_Description of the task_
Copy the records exactly. Include every line.

--- Raw data Enclosed Below ---

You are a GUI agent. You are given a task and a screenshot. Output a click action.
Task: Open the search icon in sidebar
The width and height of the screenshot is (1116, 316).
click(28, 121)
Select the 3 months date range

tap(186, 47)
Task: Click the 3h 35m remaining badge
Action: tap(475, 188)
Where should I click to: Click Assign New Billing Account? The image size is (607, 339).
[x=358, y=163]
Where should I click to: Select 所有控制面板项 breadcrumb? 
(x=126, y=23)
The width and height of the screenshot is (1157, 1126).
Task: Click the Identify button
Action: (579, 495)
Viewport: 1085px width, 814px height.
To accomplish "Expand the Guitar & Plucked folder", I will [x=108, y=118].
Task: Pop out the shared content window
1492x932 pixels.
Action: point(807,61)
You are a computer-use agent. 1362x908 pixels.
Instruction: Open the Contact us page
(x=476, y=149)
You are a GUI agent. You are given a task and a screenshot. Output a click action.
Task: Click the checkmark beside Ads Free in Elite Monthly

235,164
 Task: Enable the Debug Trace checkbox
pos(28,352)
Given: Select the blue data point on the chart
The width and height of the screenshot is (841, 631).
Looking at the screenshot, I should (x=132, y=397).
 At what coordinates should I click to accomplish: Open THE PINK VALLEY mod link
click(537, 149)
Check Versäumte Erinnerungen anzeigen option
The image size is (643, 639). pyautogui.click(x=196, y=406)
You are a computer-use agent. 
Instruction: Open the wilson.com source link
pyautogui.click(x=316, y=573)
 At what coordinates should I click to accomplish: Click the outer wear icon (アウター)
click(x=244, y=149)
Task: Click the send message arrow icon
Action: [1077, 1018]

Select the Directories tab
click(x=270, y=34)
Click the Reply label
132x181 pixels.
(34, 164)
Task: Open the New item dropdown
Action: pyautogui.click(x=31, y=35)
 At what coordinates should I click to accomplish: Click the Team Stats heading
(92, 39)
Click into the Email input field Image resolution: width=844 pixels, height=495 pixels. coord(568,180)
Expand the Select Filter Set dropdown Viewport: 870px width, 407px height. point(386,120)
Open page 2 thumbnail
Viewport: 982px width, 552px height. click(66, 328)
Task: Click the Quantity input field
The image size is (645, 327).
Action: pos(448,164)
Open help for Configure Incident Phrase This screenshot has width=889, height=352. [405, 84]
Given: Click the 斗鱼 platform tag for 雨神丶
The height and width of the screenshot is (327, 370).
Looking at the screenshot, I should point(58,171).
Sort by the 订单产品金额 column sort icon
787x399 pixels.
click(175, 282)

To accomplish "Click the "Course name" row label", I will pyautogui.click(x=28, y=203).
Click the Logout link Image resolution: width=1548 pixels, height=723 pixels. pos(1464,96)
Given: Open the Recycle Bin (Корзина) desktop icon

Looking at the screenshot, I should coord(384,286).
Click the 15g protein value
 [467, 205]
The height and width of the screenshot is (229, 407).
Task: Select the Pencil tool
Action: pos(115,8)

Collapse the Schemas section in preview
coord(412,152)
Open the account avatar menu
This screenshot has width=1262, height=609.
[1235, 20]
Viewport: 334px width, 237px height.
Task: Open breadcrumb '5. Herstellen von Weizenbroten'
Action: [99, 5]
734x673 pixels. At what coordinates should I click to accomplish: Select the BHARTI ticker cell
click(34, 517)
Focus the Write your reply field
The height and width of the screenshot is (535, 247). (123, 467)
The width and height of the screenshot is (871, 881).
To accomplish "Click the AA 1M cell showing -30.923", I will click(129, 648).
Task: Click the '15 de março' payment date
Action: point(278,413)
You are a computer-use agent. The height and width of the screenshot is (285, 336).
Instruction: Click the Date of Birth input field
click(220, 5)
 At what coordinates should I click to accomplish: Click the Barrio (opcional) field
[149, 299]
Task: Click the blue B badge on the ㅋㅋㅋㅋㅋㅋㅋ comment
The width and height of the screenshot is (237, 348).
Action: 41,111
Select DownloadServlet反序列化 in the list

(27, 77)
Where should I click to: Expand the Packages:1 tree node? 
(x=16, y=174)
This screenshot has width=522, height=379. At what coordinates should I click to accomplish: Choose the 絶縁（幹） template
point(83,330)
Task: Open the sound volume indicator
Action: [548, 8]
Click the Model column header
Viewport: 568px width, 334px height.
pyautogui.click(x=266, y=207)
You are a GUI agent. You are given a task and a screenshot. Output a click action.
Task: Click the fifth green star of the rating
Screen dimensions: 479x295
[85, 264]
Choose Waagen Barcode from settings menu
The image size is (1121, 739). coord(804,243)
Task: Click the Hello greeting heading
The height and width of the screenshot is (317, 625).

--- End of Enclosed Raw data ---

_Exercise result_
You are a GUI agent. You are given a task and a screenshot. Output a click action.
Task: Open the search icon in sidebar
The width and height of the screenshot is (1116, 316).
click(28, 121)
Select the 3 months date range

tap(186, 47)
Task: Click the 3h 35m remaining badge
Action: tap(475, 188)
Where should I click to: Click Assign New Billing Account? The image size is (607, 339).
[x=358, y=163]
Where should I click to: Select 所有控制面板项 breadcrumb? 
(x=126, y=23)
The width and height of the screenshot is (1157, 1126).
Task: Click the Identify button
Action: (579, 495)
Viewport: 1085px width, 814px height.
To accomplish "Expand the Guitar & Plucked folder", I will [x=108, y=118].
Task: Pop out the shared content window
1492x932 pixels.
Action: point(807,61)
You are a computer-use agent. 1362x908 pixels.
Instruction: Open the Contact us page
(x=476, y=149)
You are a GUI agent. You are given a task and a screenshot. Output a click action.
Task: Click the checkmark beside Ads Free in Elite Monthly

235,164
 Task: Enable the Debug Trace checkbox
pos(28,352)
Given: Select the blue data point on the chart
The width and height of the screenshot is (841, 631).
Looking at the screenshot, I should (x=132, y=397).
 At what coordinates should I click to accomplish: Open THE PINK VALLEY mod link
click(537, 149)
Check Versäumte Erinnerungen anzeigen option
The image size is (643, 639). pyautogui.click(x=196, y=406)
You are a computer-use agent. 
Instruction: Open the wilson.com source link
pyautogui.click(x=316, y=573)
 At what coordinates should I click to accomplish: Click the outer wear icon (アウター)
click(x=244, y=149)
Task: Click the send message arrow icon
Action: [1077, 1018]

Select the Directories tab
click(x=270, y=34)
Click the Reply label
132x181 pixels.
(34, 164)
Task: Open the New item dropdown
Action: pyautogui.click(x=31, y=35)
 At what coordinates should I click to accomplish: Click the Team Stats heading
(92, 39)
Click into the Email input field Image resolution: width=844 pixels, height=495 pixels. coord(568,180)
Expand the Select Filter Set dropdown Viewport: 870px width, 407px height. point(386,120)
Open page 2 thumbnail
Viewport: 982px width, 552px height. click(66, 328)
Task: Click the Quantity input field
The image size is (645, 327).
Action: pos(448,164)
Open help for Configure Incident Phrase This screenshot has width=889, height=352. [405, 84]
Given: Click the 斗鱼 platform tag for 雨神丶
The height and width of the screenshot is (327, 370).
Looking at the screenshot, I should point(58,171).
Sort by the 订单产品金额 column sort icon
787x399 pixels.
click(175, 282)

To accomplish "Click the "Course name" row label", I will pyautogui.click(x=28, y=203).
Click the Logout link Image resolution: width=1548 pixels, height=723 pixels. pos(1464,96)
Given: Open the Recycle Bin (Корзина) desktop icon

Looking at the screenshot, I should coord(384,286).
Click the 15g protein value
 [467, 205]
The height and width of the screenshot is (229, 407).
Task: Select the Pencil tool
Action: pos(115,8)

Collapse the Schemas section in preview
coord(412,152)
Open the account avatar menu
This screenshot has width=1262, height=609.
[1235, 20]
Viewport: 334px width, 237px height.
Task: Open breadcrumb '5. Herstellen von Weizenbroten'
Action: [99, 5]
734x673 pixels. At what coordinates should I click to accomplish: Select the BHARTI ticker cell
click(34, 517)
Focus the Write your reply field
The height and width of the screenshot is (535, 247). (123, 467)
The width and height of the screenshot is (871, 881).
To accomplish "Click the AA 1M cell showing -30.923", I will click(129, 648).
Task: Click the '15 de março' payment date
Action: point(278,413)
You are a computer-use agent. The height and width of the screenshot is (285, 336).
Instruction: Click the Date of Birth input field
click(220, 5)
 At what coordinates should I click to accomplish: Click the Barrio (opcional) field
[149, 299]
Task: Click the blue B badge on the ㅋㅋㅋㅋㅋㅋㅋ comment
The width and height of the screenshot is (237, 348).
Action: 41,111
Select DownloadServlet反序列化 in the list

(27, 77)
Where should I click to: Expand the Packages:1 tree node? 
(x=16, y=174)
This screenshot has width=522, height=379. At what coordinates should I click to accomplish: Choose the 絶縁（幹） template
point(83,330)
Task: Open the sound volume indicator
Action: [548, 8]
Click the Model column header
Viewport: 568px width, 334px height.
pyautogui.click(x=266, y=207)
You are a GUI agent. You are given a task and a screenshot. Output a click action.
Task: Click the fifth green star of the rating
Screen dimensions: 479x295
[85, 264]
Choose Waagen Barcode from settings menu
The image size is (1121, 739). coord(804,243)
Task: Click the Hello greeting heading
The height and width of the screenshot is (317, 625).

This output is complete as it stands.